* [DATASET ENTRIES]:
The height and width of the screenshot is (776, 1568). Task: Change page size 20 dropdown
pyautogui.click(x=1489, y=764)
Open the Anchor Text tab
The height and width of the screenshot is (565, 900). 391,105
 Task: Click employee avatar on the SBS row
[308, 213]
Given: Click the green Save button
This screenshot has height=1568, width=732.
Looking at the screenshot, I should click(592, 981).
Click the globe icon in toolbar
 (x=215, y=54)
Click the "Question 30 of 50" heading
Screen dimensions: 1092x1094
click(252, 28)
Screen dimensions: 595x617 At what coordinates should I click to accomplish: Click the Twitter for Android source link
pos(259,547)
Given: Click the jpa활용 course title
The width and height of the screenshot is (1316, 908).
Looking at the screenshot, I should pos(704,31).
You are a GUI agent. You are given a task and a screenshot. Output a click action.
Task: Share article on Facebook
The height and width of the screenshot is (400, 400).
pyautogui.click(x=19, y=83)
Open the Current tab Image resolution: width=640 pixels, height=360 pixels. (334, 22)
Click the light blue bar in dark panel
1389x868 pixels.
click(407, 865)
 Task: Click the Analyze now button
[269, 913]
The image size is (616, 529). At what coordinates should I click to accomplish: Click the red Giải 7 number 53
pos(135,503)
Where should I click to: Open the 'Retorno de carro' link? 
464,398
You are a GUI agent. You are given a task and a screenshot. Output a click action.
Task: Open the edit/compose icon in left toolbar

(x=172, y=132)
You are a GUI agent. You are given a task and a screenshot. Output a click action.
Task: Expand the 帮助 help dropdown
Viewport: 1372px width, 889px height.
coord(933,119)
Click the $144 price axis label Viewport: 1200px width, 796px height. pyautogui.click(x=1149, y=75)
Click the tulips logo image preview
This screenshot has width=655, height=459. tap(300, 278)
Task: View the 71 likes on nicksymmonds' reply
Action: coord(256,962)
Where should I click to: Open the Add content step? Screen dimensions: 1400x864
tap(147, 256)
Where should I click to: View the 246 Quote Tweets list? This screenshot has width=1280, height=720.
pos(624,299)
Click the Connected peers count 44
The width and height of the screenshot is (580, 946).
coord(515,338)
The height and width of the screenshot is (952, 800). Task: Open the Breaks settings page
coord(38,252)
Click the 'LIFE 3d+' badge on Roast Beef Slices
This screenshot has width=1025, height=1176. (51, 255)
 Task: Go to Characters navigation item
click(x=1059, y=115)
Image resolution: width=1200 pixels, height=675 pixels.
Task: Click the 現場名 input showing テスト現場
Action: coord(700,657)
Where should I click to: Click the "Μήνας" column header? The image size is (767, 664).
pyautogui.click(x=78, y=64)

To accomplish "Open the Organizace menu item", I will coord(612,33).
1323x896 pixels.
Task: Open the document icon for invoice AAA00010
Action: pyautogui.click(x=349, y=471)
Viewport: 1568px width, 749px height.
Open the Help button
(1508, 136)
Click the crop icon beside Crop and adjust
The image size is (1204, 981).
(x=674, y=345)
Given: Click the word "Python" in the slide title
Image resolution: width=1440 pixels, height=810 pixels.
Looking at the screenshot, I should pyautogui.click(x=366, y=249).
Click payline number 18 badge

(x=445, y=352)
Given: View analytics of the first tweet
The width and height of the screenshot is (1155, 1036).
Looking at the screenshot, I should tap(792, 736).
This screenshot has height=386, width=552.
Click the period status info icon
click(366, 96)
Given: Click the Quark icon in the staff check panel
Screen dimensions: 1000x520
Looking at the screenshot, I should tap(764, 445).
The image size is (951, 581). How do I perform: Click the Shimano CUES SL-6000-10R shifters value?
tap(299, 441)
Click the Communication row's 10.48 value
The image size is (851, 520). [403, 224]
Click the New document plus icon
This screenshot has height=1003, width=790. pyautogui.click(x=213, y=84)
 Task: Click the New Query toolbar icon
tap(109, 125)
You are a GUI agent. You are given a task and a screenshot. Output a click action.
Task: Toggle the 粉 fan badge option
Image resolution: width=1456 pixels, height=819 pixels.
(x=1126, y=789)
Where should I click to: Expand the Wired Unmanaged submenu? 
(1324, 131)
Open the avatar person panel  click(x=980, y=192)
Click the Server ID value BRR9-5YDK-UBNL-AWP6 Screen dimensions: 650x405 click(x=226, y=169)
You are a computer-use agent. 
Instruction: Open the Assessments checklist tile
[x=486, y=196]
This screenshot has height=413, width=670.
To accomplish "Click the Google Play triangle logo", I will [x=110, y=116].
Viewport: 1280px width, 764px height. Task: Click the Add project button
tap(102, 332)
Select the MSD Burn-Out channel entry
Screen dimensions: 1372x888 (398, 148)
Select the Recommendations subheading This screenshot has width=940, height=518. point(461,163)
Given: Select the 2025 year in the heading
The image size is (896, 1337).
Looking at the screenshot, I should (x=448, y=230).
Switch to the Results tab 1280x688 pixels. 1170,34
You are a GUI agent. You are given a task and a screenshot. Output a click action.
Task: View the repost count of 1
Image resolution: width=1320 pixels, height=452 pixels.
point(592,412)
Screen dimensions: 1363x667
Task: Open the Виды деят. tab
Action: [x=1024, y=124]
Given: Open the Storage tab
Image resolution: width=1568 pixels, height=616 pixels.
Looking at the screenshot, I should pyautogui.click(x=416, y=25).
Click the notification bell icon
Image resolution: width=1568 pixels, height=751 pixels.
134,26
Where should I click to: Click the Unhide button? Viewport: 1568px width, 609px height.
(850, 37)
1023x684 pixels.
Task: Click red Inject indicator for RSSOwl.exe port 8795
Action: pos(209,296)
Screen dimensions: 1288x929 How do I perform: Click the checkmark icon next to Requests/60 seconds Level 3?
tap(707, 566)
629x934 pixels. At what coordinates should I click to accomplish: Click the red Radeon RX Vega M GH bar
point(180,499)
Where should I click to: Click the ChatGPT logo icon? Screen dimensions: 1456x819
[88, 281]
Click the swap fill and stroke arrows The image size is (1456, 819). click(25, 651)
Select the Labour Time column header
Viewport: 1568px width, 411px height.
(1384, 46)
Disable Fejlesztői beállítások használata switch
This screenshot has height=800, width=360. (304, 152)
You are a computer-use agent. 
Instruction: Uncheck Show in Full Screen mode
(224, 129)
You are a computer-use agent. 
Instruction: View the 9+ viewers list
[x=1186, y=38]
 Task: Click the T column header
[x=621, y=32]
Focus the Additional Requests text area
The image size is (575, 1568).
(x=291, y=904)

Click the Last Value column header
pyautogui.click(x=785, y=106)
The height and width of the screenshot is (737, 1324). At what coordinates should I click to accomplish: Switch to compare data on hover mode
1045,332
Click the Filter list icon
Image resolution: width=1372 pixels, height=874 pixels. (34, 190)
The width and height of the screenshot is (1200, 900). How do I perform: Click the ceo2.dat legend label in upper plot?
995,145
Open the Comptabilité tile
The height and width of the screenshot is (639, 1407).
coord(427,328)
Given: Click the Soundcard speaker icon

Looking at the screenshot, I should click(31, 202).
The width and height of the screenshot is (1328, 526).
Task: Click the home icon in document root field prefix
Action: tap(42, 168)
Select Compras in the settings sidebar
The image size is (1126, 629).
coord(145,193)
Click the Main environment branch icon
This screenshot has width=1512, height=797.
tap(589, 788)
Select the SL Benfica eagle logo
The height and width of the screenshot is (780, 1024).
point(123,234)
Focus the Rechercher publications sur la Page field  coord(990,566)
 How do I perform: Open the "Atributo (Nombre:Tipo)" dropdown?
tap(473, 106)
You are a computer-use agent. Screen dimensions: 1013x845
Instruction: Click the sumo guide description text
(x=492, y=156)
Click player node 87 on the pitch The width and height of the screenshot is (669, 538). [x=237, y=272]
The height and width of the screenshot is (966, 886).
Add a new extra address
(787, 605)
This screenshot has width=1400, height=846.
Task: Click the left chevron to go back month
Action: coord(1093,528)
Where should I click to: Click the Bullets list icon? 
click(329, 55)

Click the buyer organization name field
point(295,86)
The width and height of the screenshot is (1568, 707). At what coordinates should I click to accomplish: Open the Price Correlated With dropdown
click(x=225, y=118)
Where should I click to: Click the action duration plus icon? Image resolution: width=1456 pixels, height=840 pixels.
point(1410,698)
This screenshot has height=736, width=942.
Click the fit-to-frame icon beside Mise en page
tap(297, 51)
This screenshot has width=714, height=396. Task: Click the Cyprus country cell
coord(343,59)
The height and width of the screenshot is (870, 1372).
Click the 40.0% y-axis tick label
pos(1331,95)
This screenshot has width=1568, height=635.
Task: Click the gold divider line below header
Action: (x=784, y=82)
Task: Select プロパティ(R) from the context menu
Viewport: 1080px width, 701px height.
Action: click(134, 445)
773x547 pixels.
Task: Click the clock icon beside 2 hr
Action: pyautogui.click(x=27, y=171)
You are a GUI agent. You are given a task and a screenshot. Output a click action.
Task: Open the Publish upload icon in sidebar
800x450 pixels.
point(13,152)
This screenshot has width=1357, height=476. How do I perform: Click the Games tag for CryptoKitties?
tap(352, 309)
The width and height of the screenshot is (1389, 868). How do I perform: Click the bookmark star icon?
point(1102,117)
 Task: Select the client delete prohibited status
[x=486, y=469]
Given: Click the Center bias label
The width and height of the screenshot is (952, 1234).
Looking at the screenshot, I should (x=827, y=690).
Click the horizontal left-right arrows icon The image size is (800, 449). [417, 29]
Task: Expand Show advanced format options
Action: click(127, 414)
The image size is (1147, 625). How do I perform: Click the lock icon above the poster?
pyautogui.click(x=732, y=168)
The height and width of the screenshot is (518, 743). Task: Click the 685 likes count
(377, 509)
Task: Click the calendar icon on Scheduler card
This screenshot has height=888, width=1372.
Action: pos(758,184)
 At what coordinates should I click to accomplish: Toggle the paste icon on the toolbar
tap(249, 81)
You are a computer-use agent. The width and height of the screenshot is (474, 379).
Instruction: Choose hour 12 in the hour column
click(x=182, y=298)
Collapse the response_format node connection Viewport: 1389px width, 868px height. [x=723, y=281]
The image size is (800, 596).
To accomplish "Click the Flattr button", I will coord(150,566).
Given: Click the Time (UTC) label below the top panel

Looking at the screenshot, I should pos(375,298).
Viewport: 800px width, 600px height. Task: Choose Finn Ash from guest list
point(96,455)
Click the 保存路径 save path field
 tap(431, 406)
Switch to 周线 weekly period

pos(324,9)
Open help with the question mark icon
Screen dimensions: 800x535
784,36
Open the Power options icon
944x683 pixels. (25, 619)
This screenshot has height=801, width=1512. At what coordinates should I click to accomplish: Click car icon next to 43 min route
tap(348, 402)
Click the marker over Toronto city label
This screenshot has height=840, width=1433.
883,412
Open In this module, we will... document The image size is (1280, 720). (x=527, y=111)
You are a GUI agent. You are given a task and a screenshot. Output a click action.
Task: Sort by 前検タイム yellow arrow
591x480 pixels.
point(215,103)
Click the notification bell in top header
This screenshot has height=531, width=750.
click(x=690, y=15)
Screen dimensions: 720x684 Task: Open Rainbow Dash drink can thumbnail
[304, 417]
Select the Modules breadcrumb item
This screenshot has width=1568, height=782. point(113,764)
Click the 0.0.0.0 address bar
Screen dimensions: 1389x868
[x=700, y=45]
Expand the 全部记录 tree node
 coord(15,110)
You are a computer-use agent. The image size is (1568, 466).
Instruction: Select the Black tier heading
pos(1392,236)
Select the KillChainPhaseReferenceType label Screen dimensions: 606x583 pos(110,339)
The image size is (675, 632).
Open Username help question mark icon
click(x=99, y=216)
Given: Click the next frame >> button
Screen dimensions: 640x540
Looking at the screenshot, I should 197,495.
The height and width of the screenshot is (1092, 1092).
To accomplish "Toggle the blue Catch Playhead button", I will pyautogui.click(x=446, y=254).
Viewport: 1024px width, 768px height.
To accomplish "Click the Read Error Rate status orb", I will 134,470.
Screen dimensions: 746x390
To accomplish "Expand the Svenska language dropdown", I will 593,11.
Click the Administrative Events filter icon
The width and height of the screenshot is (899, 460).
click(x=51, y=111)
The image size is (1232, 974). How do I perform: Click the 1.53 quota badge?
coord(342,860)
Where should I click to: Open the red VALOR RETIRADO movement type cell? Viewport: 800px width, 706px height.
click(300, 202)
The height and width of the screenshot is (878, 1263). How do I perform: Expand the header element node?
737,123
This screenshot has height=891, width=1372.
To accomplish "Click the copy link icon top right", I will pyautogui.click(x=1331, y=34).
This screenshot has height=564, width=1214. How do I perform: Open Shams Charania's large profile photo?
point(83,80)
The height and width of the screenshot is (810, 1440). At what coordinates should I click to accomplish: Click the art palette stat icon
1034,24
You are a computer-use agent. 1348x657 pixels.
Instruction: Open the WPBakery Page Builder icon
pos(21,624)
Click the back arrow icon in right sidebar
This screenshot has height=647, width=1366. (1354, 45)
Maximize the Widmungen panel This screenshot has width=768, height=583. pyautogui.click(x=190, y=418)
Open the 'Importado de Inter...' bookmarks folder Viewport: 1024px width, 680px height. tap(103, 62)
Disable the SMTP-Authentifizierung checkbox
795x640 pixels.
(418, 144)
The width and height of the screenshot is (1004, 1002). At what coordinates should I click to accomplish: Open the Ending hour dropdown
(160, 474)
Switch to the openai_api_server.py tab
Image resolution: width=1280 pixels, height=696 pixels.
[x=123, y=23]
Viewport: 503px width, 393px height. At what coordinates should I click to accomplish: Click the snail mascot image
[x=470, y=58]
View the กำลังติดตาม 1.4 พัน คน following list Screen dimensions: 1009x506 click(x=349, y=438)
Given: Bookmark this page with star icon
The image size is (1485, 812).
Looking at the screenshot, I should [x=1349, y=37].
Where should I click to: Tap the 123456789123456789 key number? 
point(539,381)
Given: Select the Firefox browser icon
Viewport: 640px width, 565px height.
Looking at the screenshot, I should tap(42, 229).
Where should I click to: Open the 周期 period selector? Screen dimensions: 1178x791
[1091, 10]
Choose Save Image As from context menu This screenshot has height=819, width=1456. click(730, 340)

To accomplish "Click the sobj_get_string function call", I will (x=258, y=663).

* [WORK REQUIRED]:
Write out the stretch of lines from the one containing "Click the 'LIFE" through the one containing "Action: coord(700,657)", both included, and nothing else.

* [TASK ANSWER]:
Click the 'LIFE 3d+' badge on Roast Beef Slices
This screenshot has width=1025, height=1176. (51, 255)
 Task: Go to Characters navigation item
click(x=1059, y=115)
Image resolution: width=1200 pixels, height=675 pixels.
Task: Click the 現場名 input showing テスト現場
Action: coord(700,657)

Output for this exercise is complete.